Kerry Rondell took her laptop home when the Web design company she worked for suddenly went out of business in July. Employees were allowed to take computers and other office equipment in lieu of severance pay.
Rondell said that after a week or so, her computer began "acting funny." Shortly after, she started getting e-mails warning her that her machine, which runs Windows 2000, was infected with the Code Red II worm.
"I didn't know what to do so I took the computer to a repair shop," Rondell said. "They told me yes, my machine was infected with that Code (Red) worm, and it was also infested with programs that could let hackers look at whatever is on my computer. My whole life is on that machine. I feel like I've been raped."
Microsoft's Windows 2000 and NT are the operating systems of choice for many networked business computers, but some security experts say that these systems are not the best choice for unskilled users.

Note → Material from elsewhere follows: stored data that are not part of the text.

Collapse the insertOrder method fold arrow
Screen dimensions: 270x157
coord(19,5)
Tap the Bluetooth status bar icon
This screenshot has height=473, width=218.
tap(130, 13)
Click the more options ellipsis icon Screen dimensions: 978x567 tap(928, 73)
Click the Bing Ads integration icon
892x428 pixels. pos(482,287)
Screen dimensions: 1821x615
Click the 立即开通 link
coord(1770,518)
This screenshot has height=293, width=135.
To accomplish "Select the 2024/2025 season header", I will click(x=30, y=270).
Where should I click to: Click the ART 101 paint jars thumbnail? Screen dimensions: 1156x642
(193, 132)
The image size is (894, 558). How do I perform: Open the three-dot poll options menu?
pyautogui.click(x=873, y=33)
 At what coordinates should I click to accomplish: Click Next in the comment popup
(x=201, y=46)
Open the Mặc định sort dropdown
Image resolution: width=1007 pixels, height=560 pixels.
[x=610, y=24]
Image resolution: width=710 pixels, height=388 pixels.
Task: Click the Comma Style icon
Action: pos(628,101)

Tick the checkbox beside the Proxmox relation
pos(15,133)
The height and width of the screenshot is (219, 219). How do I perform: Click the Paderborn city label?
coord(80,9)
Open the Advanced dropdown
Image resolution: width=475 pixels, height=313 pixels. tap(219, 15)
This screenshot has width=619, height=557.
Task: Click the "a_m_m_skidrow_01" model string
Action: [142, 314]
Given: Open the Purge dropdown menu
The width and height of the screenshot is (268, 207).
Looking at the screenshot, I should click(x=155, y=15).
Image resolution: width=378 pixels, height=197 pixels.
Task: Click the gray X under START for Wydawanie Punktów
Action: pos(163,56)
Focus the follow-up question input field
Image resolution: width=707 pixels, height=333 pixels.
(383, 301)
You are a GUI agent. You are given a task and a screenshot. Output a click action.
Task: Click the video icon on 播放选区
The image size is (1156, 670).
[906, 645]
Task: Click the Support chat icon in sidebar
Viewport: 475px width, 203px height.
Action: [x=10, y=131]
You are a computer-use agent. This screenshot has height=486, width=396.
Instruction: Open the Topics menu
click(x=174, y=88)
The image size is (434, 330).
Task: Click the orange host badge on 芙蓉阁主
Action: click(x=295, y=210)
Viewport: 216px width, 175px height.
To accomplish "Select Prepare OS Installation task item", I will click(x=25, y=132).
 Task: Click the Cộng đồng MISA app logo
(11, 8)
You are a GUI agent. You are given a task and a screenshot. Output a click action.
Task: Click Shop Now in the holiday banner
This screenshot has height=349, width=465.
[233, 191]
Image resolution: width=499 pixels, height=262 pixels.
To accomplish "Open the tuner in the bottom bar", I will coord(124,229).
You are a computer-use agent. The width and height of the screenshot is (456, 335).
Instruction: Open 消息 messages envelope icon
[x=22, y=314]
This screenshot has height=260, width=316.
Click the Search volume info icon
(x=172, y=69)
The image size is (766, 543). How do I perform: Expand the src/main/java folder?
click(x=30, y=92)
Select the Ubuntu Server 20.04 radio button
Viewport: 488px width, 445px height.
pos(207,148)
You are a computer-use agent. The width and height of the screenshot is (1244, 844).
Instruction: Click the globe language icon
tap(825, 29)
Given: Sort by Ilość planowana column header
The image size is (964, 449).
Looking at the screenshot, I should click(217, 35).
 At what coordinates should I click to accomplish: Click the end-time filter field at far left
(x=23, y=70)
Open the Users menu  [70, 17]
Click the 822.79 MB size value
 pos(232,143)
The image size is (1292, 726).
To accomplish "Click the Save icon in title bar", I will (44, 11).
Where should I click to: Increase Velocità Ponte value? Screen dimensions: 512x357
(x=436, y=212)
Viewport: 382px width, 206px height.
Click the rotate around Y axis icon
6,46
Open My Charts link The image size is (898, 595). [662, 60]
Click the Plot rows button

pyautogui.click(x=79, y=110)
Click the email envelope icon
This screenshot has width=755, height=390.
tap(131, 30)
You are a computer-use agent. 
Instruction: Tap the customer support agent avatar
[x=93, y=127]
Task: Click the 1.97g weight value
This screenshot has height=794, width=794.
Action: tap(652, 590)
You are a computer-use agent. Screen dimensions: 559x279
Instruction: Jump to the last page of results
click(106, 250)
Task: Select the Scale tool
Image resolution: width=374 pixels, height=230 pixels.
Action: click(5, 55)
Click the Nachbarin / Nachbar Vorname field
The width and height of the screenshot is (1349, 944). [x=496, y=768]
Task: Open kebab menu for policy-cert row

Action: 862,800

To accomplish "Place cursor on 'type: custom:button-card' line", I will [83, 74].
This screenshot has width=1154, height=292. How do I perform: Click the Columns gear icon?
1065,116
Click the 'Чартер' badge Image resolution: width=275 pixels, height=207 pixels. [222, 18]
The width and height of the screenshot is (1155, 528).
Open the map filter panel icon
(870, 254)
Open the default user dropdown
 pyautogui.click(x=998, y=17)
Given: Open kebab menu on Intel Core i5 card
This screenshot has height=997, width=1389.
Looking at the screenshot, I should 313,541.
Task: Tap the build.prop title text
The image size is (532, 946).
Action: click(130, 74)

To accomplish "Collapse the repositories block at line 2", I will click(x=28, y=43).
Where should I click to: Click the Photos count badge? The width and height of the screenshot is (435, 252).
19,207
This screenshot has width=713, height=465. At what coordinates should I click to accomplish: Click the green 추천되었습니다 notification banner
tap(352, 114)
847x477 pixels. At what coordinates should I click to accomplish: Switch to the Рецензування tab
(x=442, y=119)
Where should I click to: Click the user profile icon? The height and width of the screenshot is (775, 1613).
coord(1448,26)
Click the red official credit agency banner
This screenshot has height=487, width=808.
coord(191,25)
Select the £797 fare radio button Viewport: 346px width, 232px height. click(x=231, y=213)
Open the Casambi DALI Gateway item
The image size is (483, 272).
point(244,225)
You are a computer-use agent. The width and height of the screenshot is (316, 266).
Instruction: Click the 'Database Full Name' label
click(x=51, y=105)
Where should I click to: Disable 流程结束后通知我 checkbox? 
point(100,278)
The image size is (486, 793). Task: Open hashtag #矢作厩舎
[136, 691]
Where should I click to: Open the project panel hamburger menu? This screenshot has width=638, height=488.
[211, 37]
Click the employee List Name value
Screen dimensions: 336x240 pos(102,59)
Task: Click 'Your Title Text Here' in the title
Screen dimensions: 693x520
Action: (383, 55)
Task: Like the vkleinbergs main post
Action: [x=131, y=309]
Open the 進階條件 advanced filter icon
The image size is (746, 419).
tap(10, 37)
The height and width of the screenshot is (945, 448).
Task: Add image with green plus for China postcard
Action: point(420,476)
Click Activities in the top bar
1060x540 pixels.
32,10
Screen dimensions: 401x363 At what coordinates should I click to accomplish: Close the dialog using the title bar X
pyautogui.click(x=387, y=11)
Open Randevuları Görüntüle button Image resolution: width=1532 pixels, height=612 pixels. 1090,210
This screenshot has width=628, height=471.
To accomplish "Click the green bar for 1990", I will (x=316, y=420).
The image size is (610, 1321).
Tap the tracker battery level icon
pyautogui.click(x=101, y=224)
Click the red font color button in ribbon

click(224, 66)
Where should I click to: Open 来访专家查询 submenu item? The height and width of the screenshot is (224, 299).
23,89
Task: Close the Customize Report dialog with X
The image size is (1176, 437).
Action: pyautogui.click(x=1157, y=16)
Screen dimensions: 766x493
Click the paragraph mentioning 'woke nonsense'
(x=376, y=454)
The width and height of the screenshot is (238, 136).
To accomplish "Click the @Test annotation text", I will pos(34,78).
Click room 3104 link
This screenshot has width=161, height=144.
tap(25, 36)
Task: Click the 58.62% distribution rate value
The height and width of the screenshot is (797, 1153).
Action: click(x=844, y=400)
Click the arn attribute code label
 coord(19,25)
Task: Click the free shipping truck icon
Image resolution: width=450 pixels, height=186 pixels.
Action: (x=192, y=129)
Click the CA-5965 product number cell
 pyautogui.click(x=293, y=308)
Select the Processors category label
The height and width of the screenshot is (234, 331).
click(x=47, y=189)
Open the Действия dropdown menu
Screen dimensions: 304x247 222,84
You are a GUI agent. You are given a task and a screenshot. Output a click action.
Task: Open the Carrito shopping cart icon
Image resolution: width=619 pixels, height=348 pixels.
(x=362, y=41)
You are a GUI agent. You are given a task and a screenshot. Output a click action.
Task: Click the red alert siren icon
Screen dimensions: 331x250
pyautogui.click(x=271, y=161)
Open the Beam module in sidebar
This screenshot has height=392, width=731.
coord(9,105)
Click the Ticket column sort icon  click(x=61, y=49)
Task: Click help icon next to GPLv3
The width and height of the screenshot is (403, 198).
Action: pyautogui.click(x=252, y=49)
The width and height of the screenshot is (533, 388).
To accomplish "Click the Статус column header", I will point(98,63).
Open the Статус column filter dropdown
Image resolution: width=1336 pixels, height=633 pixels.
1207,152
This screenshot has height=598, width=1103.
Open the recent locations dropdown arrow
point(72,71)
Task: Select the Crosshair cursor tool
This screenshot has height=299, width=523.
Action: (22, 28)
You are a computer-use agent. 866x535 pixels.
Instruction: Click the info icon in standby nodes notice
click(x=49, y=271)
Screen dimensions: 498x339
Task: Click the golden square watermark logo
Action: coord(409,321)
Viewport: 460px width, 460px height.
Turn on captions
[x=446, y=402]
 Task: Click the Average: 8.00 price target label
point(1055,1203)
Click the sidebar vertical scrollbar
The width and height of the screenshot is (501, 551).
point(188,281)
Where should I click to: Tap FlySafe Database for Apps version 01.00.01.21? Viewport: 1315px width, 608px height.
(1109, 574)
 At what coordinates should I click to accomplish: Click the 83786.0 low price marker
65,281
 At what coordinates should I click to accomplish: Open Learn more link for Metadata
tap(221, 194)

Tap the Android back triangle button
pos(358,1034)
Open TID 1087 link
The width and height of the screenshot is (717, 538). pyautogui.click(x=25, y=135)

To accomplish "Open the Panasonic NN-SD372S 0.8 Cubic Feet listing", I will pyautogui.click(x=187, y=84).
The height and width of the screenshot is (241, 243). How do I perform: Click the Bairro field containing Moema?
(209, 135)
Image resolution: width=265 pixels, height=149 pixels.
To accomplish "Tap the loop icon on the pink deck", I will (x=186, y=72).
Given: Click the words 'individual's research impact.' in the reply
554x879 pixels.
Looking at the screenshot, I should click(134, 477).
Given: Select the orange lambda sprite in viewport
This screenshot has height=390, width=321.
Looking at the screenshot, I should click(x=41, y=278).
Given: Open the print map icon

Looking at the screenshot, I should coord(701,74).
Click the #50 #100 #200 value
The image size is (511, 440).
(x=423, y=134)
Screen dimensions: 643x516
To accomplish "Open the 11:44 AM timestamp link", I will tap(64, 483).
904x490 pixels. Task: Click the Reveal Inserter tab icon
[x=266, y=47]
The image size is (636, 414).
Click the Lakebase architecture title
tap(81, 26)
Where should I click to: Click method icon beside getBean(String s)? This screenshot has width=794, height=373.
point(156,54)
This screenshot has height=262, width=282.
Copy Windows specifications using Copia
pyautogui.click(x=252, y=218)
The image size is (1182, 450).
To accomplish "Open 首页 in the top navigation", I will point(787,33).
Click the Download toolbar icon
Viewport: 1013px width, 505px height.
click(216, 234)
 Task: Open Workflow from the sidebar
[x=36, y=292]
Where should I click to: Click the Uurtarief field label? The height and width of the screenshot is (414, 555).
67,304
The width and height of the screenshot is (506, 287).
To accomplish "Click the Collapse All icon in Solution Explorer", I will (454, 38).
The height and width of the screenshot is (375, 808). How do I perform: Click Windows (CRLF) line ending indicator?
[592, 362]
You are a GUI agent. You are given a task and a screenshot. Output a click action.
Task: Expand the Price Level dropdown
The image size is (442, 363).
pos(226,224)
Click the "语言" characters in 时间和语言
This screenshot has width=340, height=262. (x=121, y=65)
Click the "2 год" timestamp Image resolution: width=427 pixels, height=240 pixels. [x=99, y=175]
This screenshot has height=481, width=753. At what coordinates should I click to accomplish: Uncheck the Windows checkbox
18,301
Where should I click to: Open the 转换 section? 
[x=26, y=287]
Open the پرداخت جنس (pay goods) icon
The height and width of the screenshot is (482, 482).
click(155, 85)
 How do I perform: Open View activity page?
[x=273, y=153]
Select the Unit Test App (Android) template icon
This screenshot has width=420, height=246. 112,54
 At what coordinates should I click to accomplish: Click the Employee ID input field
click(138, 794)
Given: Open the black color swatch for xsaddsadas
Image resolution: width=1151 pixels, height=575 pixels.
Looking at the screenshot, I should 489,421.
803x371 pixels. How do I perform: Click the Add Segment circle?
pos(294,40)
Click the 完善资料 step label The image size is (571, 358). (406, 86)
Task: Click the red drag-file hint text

"I don't think NT/2000 is suitable for the average home user," said Robin Keir, chief software engineer of security firm Foundstone. "Many of these people can barely use AOL, so they don't stand a chance trying to configure their network protocols and security settings."
Microsoft's Budd said Windows 2000 and NT operating systems are quite secure, but he is worried about people running machines that were configured for use on corporate networks.
"Microsoft Windows 2000 and NT are proven secure platforms that are used successfully by millions of customers," Budd said. "In this case, though, people are using configurations that they've inherited from the previous owners. This is never a good idea and has the potential to lead to disaster."
One of Windows 2000/NT's major selling points is that the systems allow knowledgeable users to configure the system to suit their individual requirements, Budd said.
"But clearly, settings that are appropriate for an enterprise will not be appropriate for home use," Budd said. "This may lead to a number of problems, including security issues."
Marquis Grove of Security News Portal thinks that the "more earnest" users will make the effort to reconfigure their machines for home use and will also perform other essential chores such as regularly patching their software and updating antiviral applications.
But Grove believes that many of these "fully loaded" machines are now owned by people who have always relied on a systems administrator to secure and maintain their machines.